5 Tips to Help You Have a Healthier Homestretch

 

From your Dietetic Intern Emily Mork, BSc HNU 2018

You’ve survived the passing deadlines, the midterms, the group project meetings, the papers and assignments. You’re almost there, the end of first semester. With finals looming and study hours adding up, it’s important to not just survive but thrive during the dreaded exam season. 

Here are a few of the best tips for maintaining healthy habits during the high stress times:

1. Conscious effort

Making an effort to maintain your healthy habits during exams can make the world of a difference! It is common for students to deprive themselves of sleep, exercise and proper nutrition during exams for a variety of different reasons – but just because it’s common doesn’t mean it’s okay. Instead of justifying your lack of sleep, poor eating or exercise habits and blaming it on the season, make an effort to live the life you did before studying consumed your schedule. 
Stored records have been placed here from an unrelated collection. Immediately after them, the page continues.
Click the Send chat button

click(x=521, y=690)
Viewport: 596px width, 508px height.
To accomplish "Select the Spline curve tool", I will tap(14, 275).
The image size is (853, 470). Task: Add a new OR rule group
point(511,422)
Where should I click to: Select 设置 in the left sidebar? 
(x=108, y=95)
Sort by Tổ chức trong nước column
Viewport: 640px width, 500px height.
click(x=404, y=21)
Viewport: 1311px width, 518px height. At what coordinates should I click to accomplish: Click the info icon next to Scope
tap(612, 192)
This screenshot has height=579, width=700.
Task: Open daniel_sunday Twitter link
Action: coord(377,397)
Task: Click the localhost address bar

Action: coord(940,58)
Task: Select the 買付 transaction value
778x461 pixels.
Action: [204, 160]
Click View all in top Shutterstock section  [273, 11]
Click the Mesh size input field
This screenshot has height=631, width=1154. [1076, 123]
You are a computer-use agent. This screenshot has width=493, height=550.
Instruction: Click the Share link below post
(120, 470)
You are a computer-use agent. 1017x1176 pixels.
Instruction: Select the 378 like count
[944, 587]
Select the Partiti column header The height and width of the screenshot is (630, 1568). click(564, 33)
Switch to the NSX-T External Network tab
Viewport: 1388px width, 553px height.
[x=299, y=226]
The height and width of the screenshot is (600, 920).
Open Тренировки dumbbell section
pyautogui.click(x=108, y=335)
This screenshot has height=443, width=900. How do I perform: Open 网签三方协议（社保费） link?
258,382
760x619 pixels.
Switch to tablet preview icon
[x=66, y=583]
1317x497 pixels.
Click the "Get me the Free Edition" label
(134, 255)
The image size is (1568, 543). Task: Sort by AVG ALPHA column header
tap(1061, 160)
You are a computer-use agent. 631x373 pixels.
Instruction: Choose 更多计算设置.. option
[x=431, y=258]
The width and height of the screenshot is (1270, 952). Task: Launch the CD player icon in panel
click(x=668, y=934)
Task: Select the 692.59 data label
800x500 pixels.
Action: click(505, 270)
This might mean aiming for 8 hours of sleep, but knowing a solid 6 is more realistic or choosing to walk to the library instead of driving. Sneaking in as much physical activity and sleep as your schedule can handle will help you feel motivated to choose more nutritious options. Just try your best!

2. Prep & pack is the way to go – limit convenience options

It’s super tempting to pick up a fast-food breakfast sandwich en route to the library for a full day of studying, but convenience options are typically high in fat and sodium and could leave you feeling groggy and hungry shortly after. Try packing your own snacks and meals ahead of time. I promise, the extra 15 minutes it takes before bed to pack a nutritious lunch is so worth it the next day, not to mention you’ll save money! Find an option that is easy to pack and go that you’re actually excited to eat – there’s no sense in packing plain veggie sticks if you’re dreading eating them during your afternoon study break. 

A few of my favourites are salt and vinegar rice chips, air popped popcorn, hummus and veggies, pretzels and cheese or apple with peanut butter. Choosing a snack or meal with both carbohydrates and protein will keep you fuller (and focused) for longer. I’m not saying to forgo exam time treats altogether, but I do believe that saving bagels or burgers for after your hardest final (or if you have two exams back-to-back) will make it taste that much better!

3. Breakfast is key

They say breakfast is the most important meal of the day, but it’s even more important during exams! A balanced breakfast will help fuel your studying by helping you to remain focused and providing your brain the energy it needs to retain information. While a good breakfast is the ideal start to a study day, it is absolutely essential to eat before a 9am final! I cannot stress this enough! Waking up earlier before those dreaded morning exams to enjoy a coffee and a well rounded meal will help you feel energized, satisfied and confident before entering your exam – and maybe provide you an opportunity to review your notes one more time if you’re into that. 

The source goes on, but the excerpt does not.